Accreditation Council on Graduate Medical Education work-hour restrictions are aimed at improving patient safety and resident well-being. Although surgical trainees will be dramatically affected by these changes, no comprehensive assessment of their well-being has been recently attempted.

STUDY DESIGN:

A multicenter study of psychological well-being of surgical residents (n = 108) across four US training programs before implementation of the 80-hour work week was performed using two validated surveys (Symptom Checklist-90-R [SCL-90-R] and Perceived Stress Scale [PSS]) during academic year 2002-03. Societal normative populations served as controls. Primary outcomes measures were psychologic distress (SCL-90-R) and perceived stress (PSS). Secondary outcomes measures (SCL-90-R) were somatization, depression, anxiety, interpersonal sensitivity, hostility, obsessive-compulsive behavior, phobic anxiety, paranoid ideation, and psychoticism.
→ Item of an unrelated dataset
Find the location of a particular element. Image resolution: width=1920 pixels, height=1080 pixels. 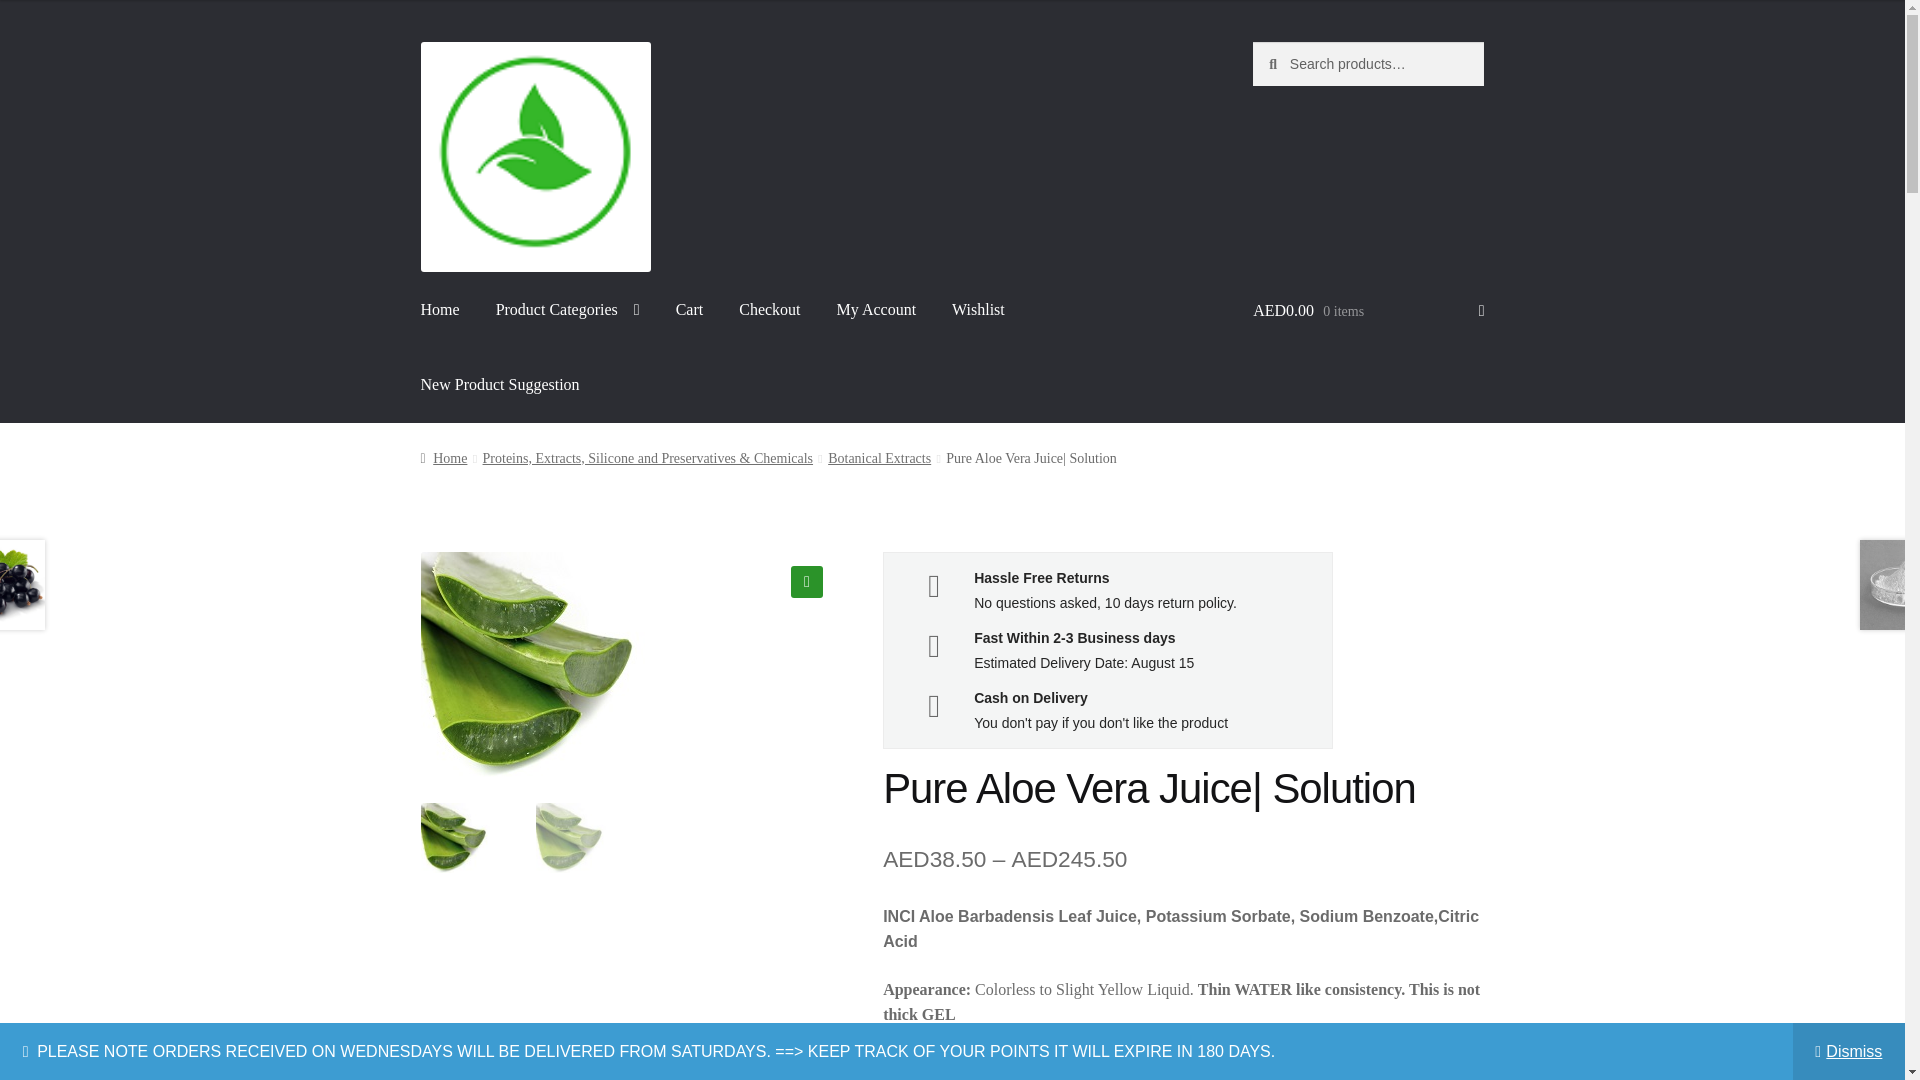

The impact of personal variables (age, gender, marital status) and programmatic variables (level of training, laboratory experience, institution) was assessed.

RESULTS:

Mean psychologic distress was significantly higher in general surgery residents than in the normative population (p < 0.0001), with 38% scoring above the 90th percentile and 72% above the 50th percentile. Mean perceived stress among surgery residents was higher than historic controls (p < 0.0001), with 21% scoring above the 90th percentile and 68% above the 50th percentile. Among secondary outcomes, eight of nine symptom dimensions were significantly higher in surgical residents than in societal controls. In subgroup analyses, male gender was associated with phobic anxiety (p < 0.001) and anxiety (p < 0.05), and junior level of training (PGY 1 to 3) with anxiety (p < 0.05), obsessive-compulsive behavior (p < 0.05), and interpersonal sensitivity (p < 0.05).

CONCLUSIONS:

More than one-third of general surgery residents meet criteria for clinical psychologic distress. Surgery residents perceive significantly more stress than societal controls. Both personal and programmatic variables likely affect resident well-being and should be considered in assessing the full impact of Accreditation Council on Graduate Medical Education directives and in guiding future restructuring efforts.